EXTRAIT DU DOCUMENT:
###

La bibliothèque orange

Mon interlocutrice s'étonne que je ne connaisse pas la bibliothèque Orange. Mais c'est très connu, dit-elle, depuis très longtemps. C'est mondial. Ma mère déjà en faisait partie. C'est très simple. On paye une cotisation, et régulièrement on se réunit pour faire circuler les livres et pour en parler. Il y a des groupes dans beaucoup de villes. C'est la bibliothèque Orange. Non, je ne connais pas. Je m'émerveille une nouvelle fois de constater l'écart entre le monde visible (celui que je connais, en gros) et le monde invisible (celui que je ne connais pas). Bien sûr, je ne suis pas naïve, je sais bien que le monde invisible est sans commune mesure avec le monde visible. D'un côté, l'océan, de l'autre côté un dé à coudre. La bibliothèque Orange fait partie de l'océan. Dans le dé à coudre, il y a mes maigres connaissances, mes petites idées sur le monde comme il va, pas grand chose. Ce matin, la bibliothèque Orange est passée dans le dé à coudre. Attention au trop plein !

J'imagine ces dames (ce sont toujours des dames), se réunissant chez l'une ou chez l'autre, boissons fraîches, thé, biscuits secs, et les piles de livres devant elles sur la table de la salle à manger. Elles sont pleines de bonne volonté. Elles aiment lire. Entre elles, ces piles de livres, inépuisables, comme les bonheurs de la lecture. Elles ont des vies bien remplies, elles travaillent, prennent les transports en commun, ou leur voiture, font le ménage le matin avant de partir, les courses en rentrant le soir. Elles ne sont pas très jeunes. Elles sont courageuses. Le lien ténu mais solide de la lecture les réunit. Elles savent que demain, elles déposeront un livre chez une telle, ou après-demain. Elles se téléphonent. Ne deviennent pas pour autant des amies intimes. Non, c'est autre chose. Le système est souple, peu contraignant. Tout repose sur la bonne volonté, et tout le monde est plein de bonne volonté. Pas de livres qui se perdent. Et après, après que vous les avez lus, que deviennent-ils ? Oh, je crois qu'on les envoie, en Afrique, en Roumanie, c'est pour soutenir la langue française.

La somme indiquée pour la cotisation me paraît trop faible pour alimenter des achats conséquents. Donc la bibliothèque Orange fonctionne obligatoirement avec des moyens supplémentaires. Je voudrais comprendre l'organisation, complètement. Je m'étonne qu'une structure relativement élaborée puisse fonctionner depuis des décennies uniquement sur la base du volontariat. Il faut que je me renseigne.

###

CONSIGNE:
Réécrivez le passage du texte sur la bibliothèque Orange qui commence à « La somme indiquée » et s'arrête après « je me renseigne. », en y remplaçant « volontariat » par « bénévolat ». Les entrées qui suivent ne servent pas pour ce travail.

(Entrées pour retrouver ce qui est affiché)
###

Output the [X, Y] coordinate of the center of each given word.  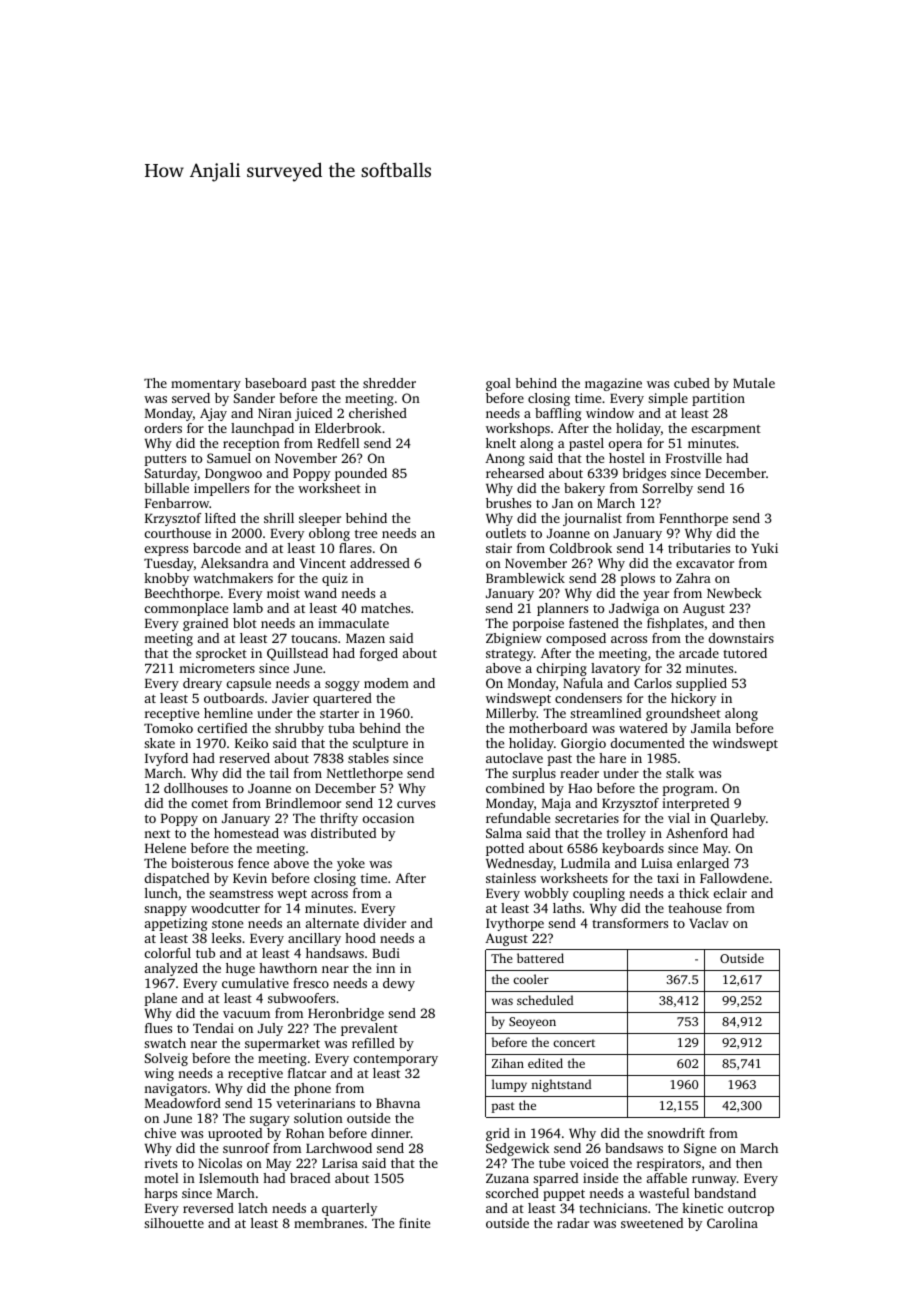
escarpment [726, 430]
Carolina [732, 1223]
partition [718, 399]
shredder [389, 383]
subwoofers [301, 998]
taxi [668, 878]
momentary [206, 385]
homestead [246, 833]
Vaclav [709, 923]
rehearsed [515, 473]
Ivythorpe [515, 924]
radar [573, 1223]
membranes [329, 1223]
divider [385, 923]
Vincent [323, 563]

###

SOLUTION:
La somme indiquée pour la cotisation me paraît trop faible pour alimenter des achats conséquents. Donc la bibliothèque Orange fonctionne obligatoirement avec des moyens supplémentaires. Je voudrais comprendre l'organisation, complètement. Je m'étonne qu'une structure relativement élaborée puisse fonctionner depuis des décennies uniquement sur la base du bénévolat. Il faut que je me renseigne.